> PROMPT:
Reproduce every line of the material below word for word, leaving out the pictures.

— START OF SUPPLIED INFORMATION —

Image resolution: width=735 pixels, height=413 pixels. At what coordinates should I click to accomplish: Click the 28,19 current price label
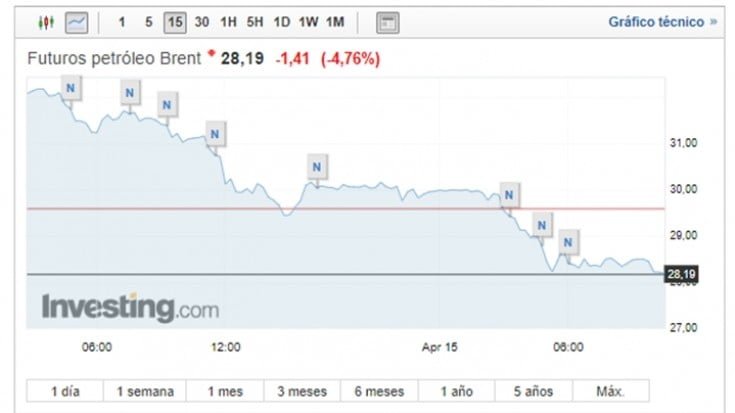679,274
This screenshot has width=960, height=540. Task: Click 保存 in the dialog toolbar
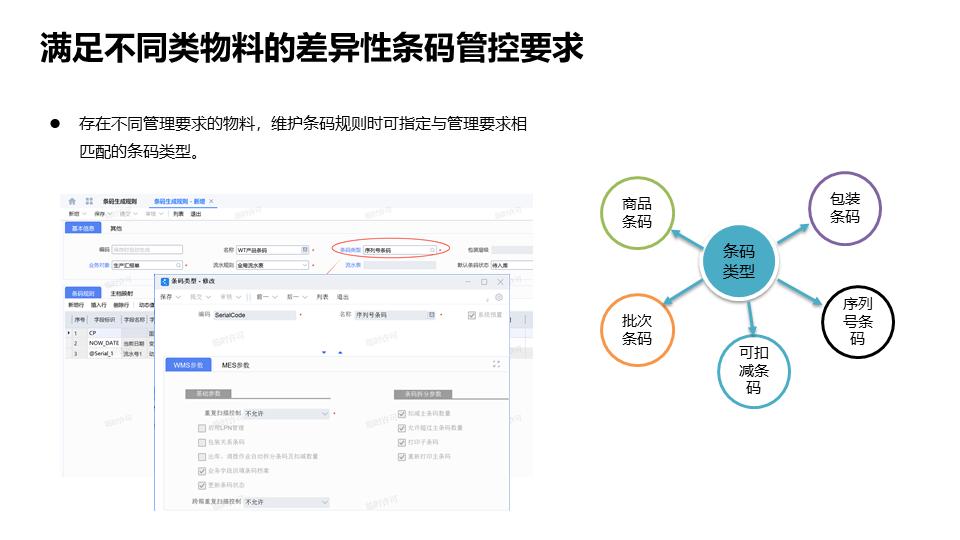[169, 297]
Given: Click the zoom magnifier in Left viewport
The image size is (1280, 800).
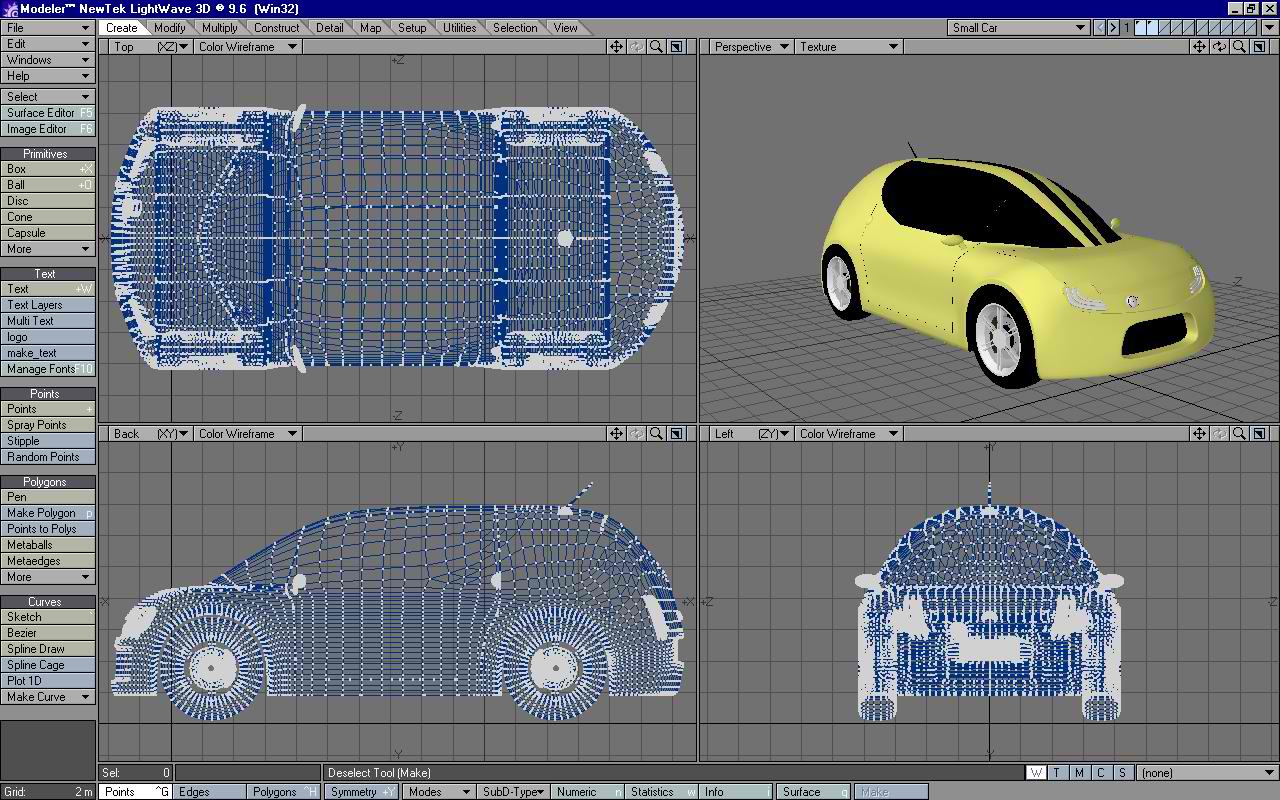Looking at the screenshot, I should tap(1239, 434).
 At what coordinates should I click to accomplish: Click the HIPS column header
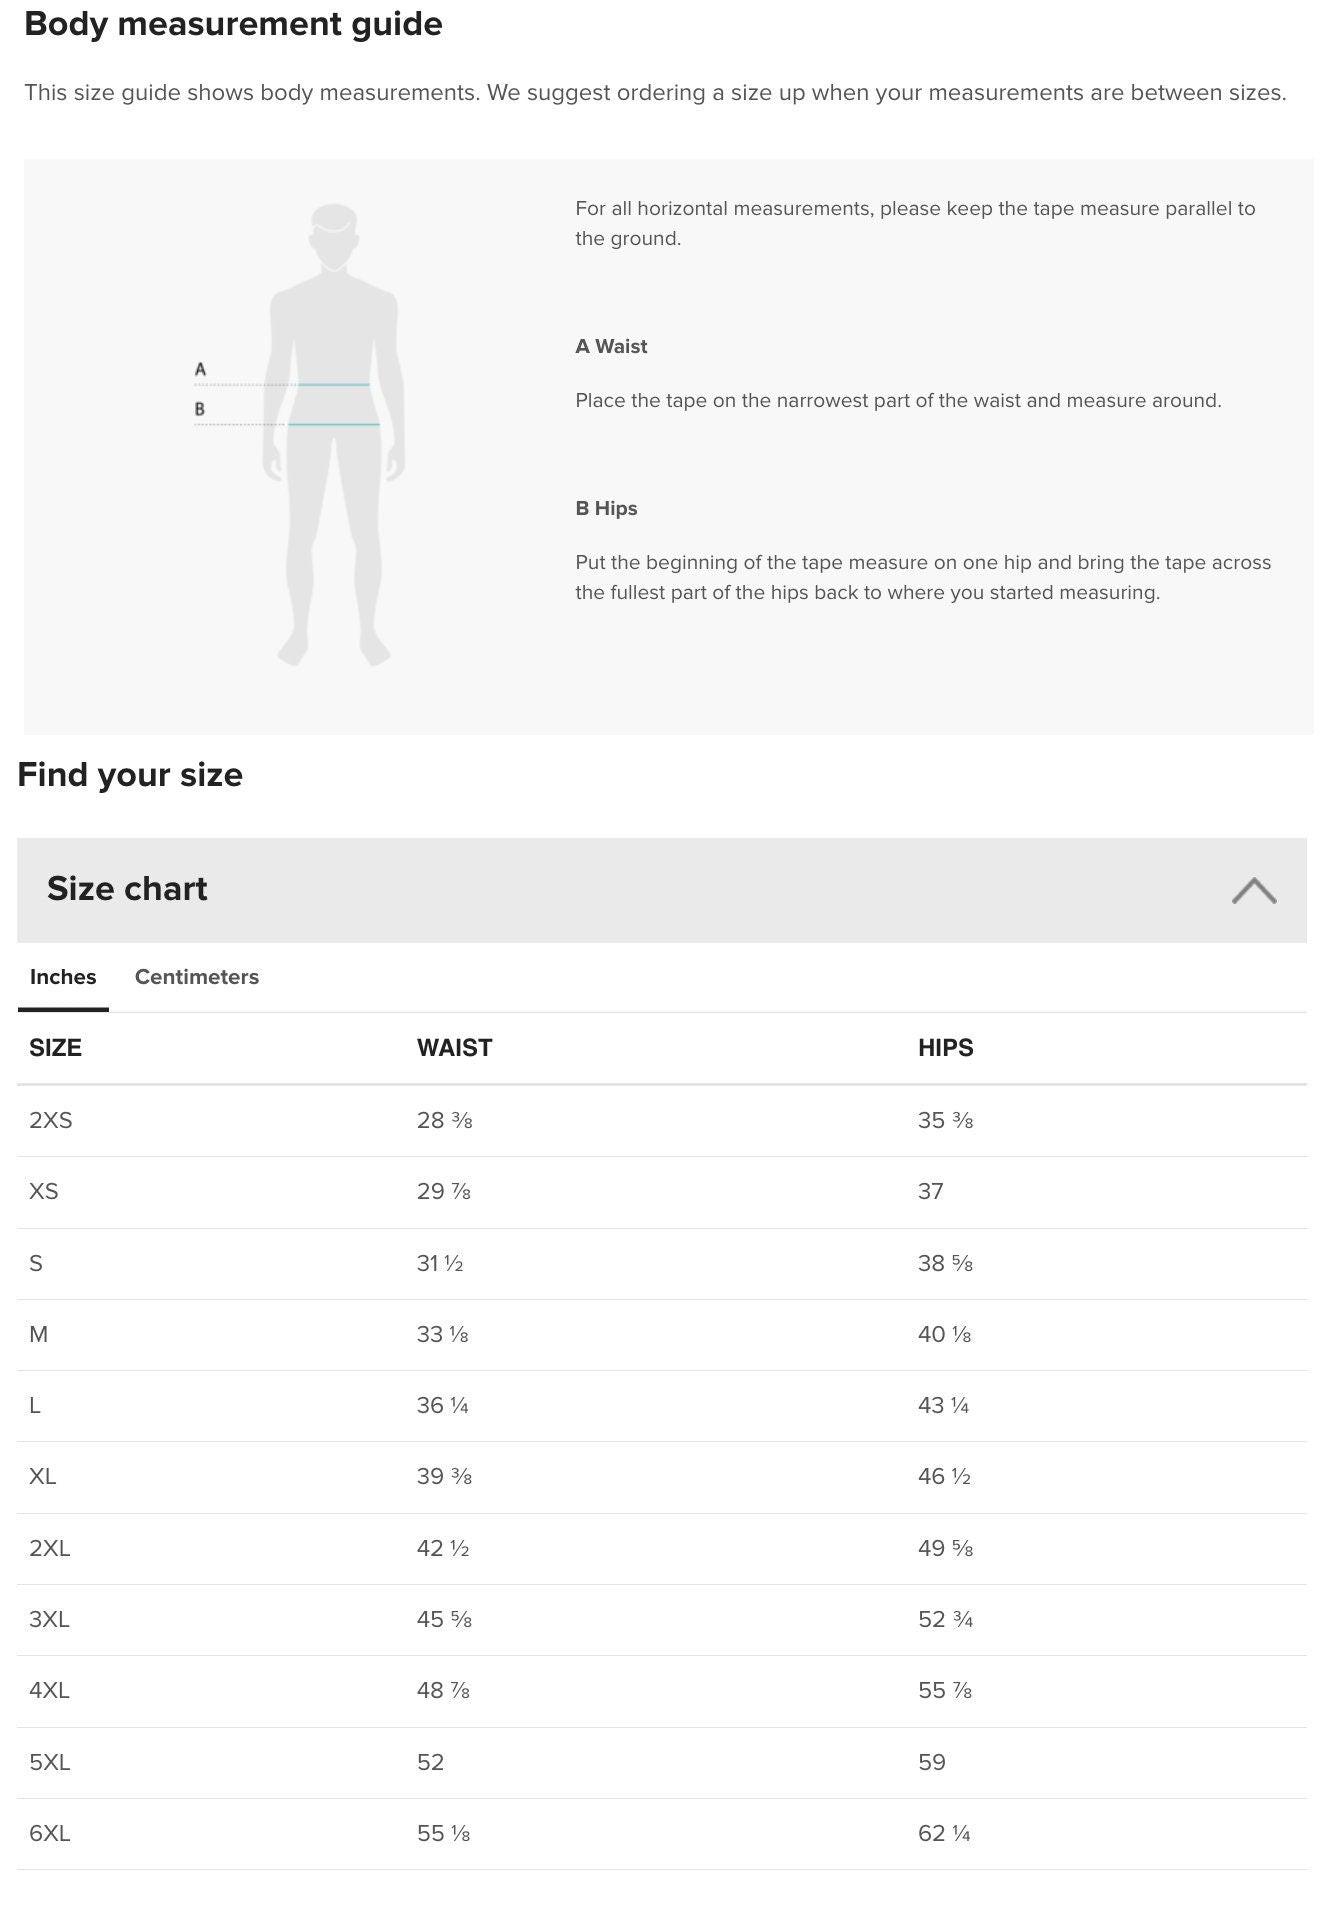point(946,1047)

— END OF SUPPLIED INFORMATION —

> FINISHED ANSWER:
Image resolution: width=735 pixels, height=413 pixels. At what coordinates should I click to accomplish: Click the 28,19 current price label
679,274
This screenshot has width=960, height=540. Task: Click 保存 in the dialog toolbar
[169, 297]
Given: Click the zoom magnifier in Left viewport
The image size is (1280, 800).
Looking at the screenshot, I should tap(1239, 434).
 At what coordinates should I click to accomplish: Click the HIPS column header
point(946,1047)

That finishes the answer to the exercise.